NHIC, the Jurisdiction A Durable Medical Equipment Medicare Administrative Contractor (DME MAC), has announced that its prepayment review of lumbar-sacral orthoses (LSOs) resulted in an overall charge denial rate of 83.3 percent. Based on the results, DME MAC A said it will continue to review LSO claims.
The claims prepayment review involved the prepayment complex medical review of 899 claims submitted by 89 suppliers. These claims were reviewed from January 13 through April 13, 2014. The review included Healthcare Common Procedure Coding System (HCPCS) codes L-0631 (LSO, sagittal control with rigid anterior and posterior panels, posterior extends from sacrococcygeal junction to T-9 vertebra, produces intracavitary pressure to reduce load on the intervertebral discs, includes straps, closures, may include padding, shoulder straps, pendulous abdomen design, prefabricated, includes fitting and adjustment) and L-0637 (LSO, sagittal-cornal control with rigid anterior and posterior frame/panels, produces intracavitary pressure to reduce load on intervertebral discs, includes straps, closures, may include padding, shoulder straps, pendulous abdomen design, prefabricated, includes fitting and adjustment).

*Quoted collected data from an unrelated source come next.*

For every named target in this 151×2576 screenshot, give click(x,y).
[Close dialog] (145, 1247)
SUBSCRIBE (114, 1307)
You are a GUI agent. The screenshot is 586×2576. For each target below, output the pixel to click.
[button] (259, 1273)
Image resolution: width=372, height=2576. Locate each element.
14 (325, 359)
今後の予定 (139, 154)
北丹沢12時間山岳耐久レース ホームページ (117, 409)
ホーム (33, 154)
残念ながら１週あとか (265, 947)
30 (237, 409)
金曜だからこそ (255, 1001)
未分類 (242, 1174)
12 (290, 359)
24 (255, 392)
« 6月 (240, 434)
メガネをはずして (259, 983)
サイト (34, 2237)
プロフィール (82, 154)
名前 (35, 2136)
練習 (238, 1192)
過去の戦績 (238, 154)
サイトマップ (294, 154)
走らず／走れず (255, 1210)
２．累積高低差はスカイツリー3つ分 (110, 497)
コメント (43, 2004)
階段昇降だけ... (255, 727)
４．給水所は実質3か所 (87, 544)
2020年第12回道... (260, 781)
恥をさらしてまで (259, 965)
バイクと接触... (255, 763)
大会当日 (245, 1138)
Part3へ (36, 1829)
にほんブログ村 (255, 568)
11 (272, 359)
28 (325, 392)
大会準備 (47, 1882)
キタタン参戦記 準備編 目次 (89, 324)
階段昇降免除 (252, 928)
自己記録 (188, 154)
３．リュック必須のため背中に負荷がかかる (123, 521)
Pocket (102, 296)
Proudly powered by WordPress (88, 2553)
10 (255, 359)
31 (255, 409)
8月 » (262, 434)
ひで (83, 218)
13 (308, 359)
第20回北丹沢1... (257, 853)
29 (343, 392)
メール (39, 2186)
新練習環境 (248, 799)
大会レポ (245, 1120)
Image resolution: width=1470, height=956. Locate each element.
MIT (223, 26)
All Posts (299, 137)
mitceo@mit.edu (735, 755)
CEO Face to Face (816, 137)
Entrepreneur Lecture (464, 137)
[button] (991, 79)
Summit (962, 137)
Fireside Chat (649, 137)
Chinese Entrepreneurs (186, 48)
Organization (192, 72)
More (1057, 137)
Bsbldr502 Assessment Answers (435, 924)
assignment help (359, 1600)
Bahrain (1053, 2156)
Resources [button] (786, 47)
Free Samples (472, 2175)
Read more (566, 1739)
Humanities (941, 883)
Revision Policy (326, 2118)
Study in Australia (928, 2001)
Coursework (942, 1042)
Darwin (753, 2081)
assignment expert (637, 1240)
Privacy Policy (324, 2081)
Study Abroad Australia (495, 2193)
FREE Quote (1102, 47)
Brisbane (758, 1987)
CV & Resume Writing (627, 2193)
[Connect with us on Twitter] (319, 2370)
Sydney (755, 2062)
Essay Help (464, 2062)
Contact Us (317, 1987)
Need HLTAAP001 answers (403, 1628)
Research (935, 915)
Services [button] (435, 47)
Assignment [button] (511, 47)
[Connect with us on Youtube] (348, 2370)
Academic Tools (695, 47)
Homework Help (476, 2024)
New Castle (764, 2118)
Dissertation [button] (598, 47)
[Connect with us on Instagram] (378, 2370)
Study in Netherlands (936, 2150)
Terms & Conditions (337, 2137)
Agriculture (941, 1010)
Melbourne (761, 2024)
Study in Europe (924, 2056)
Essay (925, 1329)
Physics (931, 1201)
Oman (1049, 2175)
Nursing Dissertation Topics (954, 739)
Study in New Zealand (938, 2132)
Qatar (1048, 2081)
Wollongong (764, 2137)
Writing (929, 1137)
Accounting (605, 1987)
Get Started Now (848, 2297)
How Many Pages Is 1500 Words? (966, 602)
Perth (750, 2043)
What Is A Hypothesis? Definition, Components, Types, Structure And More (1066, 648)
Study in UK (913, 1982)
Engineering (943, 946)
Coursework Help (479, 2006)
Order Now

Responses to the Additional Documentation Request (ADR) were not received for 170 (19 percent) of the claims. For the remaining 729 claims, 104 claims were allowed and 617 were denied, resulting in a claim denial rate of 85 percent. The total denied allowance amount (dollar amount of allowable charges for services determined to be billed in error divided by the total allowance amount of services medically reviewed) resulted in an overall charge denial rate of 83.3 percent. The LSO probe was initiated due to errors identified by the Comprehensive Error Rate Testing (CERT) contractor.
According to the documentation received, the following are the reasons for denial. The percentages reflect the fact that a claim could have more than one missing/incomplete item.
Detailed Written Orders Issues
- 15 percent of denied claims were missing a detailed written order for supplies being billed.
- 7 percent of the denied claims included an incomplete order.
- 13 percent of the denied claims were missing the clinical documentation to support medical necessity.
- 4 percent of the denied claims were due to no pertinent clinical documentation.